For this example, the Time Range and Maximum Time Step fields in the Transient Analysis Limits dialog box have been set to the following:

Time Range = 200/fs1
Maximum Time Step = 1/(100*fs1)

This time range expression will simulate 200 cycles of the input sine source at each stepped frequency. In addition, the maximum time step dynamically adjusts at each step to produce a minimum of 100 data points per cycle.

In the FFT page of the Analysis Properties dialog box, the Upper and Lower Time Limit fields have been set to the following:

Upper Time Limit = 200/fs1
Lower Time Limit = 199/fs1

These two fields set the portion of the simulation that the FFT operators will perform their calculations on. With these settings, the FFT operators will only work with the last cycle out of the two hundred cycles simulated during each frequency step. Using the last cycle will exclude any initial transient that occurs from the FFT calculations. Obviously, if a circuit takes a different time to reach its steady state operation, then both the time range and the FFT limits can be adjusted accordingly. The resulting transient analysis is displayed below.

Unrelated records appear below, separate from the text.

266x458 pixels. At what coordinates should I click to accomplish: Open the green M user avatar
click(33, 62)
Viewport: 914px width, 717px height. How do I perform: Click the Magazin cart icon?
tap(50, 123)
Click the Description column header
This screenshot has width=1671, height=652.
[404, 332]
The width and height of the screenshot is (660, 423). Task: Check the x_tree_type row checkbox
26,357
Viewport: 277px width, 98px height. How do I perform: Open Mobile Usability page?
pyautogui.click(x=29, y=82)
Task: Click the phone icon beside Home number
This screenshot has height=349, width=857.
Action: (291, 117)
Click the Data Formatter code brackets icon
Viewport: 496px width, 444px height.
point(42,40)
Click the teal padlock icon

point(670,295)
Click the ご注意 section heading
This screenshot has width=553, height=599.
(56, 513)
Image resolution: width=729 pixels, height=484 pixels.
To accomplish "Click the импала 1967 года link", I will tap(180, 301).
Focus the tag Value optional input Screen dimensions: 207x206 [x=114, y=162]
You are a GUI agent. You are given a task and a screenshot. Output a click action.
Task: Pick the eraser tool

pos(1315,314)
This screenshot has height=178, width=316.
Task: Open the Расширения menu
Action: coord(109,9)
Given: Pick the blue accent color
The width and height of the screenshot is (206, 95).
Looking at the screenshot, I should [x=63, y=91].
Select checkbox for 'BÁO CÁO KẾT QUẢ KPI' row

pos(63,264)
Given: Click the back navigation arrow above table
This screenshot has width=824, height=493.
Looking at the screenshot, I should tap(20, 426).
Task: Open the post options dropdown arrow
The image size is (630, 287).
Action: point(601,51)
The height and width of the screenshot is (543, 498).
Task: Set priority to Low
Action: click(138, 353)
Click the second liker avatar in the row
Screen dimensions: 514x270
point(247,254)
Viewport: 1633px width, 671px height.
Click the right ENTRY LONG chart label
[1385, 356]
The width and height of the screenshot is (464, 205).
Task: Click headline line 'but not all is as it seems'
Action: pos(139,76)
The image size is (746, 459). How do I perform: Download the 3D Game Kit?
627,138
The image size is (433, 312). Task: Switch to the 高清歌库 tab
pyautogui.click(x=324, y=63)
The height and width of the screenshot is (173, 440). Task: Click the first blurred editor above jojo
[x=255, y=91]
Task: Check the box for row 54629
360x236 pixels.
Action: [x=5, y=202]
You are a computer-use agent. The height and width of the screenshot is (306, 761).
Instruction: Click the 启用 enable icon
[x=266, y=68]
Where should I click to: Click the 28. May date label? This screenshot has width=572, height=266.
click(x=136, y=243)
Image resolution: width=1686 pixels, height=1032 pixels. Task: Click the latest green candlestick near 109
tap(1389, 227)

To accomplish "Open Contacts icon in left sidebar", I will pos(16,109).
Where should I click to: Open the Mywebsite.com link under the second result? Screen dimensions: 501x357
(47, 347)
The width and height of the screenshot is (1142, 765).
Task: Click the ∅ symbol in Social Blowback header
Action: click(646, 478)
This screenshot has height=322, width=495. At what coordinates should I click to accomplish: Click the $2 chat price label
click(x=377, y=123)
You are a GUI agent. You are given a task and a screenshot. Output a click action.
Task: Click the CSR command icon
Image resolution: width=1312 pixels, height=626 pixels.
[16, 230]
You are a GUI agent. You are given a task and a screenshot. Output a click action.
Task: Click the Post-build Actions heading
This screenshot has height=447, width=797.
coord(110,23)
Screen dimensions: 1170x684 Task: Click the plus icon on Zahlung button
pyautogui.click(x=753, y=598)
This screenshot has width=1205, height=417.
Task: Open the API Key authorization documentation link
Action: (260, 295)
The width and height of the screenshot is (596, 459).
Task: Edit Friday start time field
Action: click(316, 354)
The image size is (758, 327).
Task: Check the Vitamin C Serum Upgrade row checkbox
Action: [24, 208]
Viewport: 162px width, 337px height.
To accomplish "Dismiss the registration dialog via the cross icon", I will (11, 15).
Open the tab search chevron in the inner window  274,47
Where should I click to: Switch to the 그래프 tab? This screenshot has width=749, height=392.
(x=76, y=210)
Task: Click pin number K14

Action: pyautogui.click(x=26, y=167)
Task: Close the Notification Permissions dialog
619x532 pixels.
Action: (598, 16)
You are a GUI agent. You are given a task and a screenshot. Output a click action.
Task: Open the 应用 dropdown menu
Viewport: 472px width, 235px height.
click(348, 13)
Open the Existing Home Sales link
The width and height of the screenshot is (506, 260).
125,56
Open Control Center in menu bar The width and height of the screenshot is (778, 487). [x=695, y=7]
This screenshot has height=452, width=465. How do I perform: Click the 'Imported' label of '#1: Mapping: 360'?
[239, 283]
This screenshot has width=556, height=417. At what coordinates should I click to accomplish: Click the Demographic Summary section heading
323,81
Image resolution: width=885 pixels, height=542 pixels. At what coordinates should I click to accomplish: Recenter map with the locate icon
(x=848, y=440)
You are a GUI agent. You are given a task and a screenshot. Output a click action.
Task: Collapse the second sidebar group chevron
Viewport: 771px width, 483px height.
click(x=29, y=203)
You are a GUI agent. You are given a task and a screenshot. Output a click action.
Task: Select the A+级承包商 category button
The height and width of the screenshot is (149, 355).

Transient analysis simulation

The top plot is the actual voltage of node Out at each frequency step. Only the last cycle in each step is displayed due to the settings in the FFT page of the Analysis Properties dialog box. The second plot displays the harmonic content of each of the stepped output waveforms. The third plot displays the phase output of the Fourier plots for each of the stepped output waveforms, and the bottom plot shows the total harmonic distortion of the voltage at node Out at each frequency step. Note that the Thd operator has had its optional reference frequency parameter defined as FS1 so that the distortion will be calculated versus the frequency of operation for each step. Although the distortion in this analysis is due to timestep aliasing, there is one slight difference in the following technique for the Thd operator that makes it a worthwhile addition to this example.

Though all of the important data is displayed on the screen, it is not in an easily readable format in determining the quasi small signal response. A performance plot can be used to extract the appropriate data and provide a better visualization of the frequency information. Performance plots can be generated by right clicking on the waveform name in the plot or by selecting the menu option Transient/Performance Windows/Add Performance Window. For this example, the performance plot created is displayed below.

Quasi Small Signal performance plot

The plot has been defined to display the following three waveforms:

Y_Level(HARM(V(OUT)),1,1,FS1)
Y_Level(PH(FFT(V(OUT))),1,1,FS1)+90
Y_Level(THD(HARM(V(OUT)),FS1),1,1,10*FS1)

The Y_Level operators will return the Y value of each stepped waveform at the X value that is specified within the expression. The top waveform plots the value of the harmonic of V(Out) at frequency FS1 for each stepped frequency. The plot reproduces the AC gain response and matches the V(Out) waveform from the standard AC analysis simulation.

The middle waveform plots the value of the phase of the Fourier response of V(Out) at frequency FS1 for each stepped frequency. This plot reproduces the AC phase response and matches the Ph(V(Out)) waveform from the standard AC analysis simulation. Note that an offset of 90 degrees was added to the waveform expression. This offset compensates for the use of the cosine expressions within the Fourier mathematical routines and aligns the phase plot with the typical AC results.

The bottom waveform plots the total harmonic distortion level at frequency 10*FS1 for each stepped frequency. Since FS1 is the reference frequency at which the distortion is measured against, the data must be extracted from a frequency greater than FS1. Setting the X value to 10*FS1 will include the second through tenth harmonics in the distortion calculation.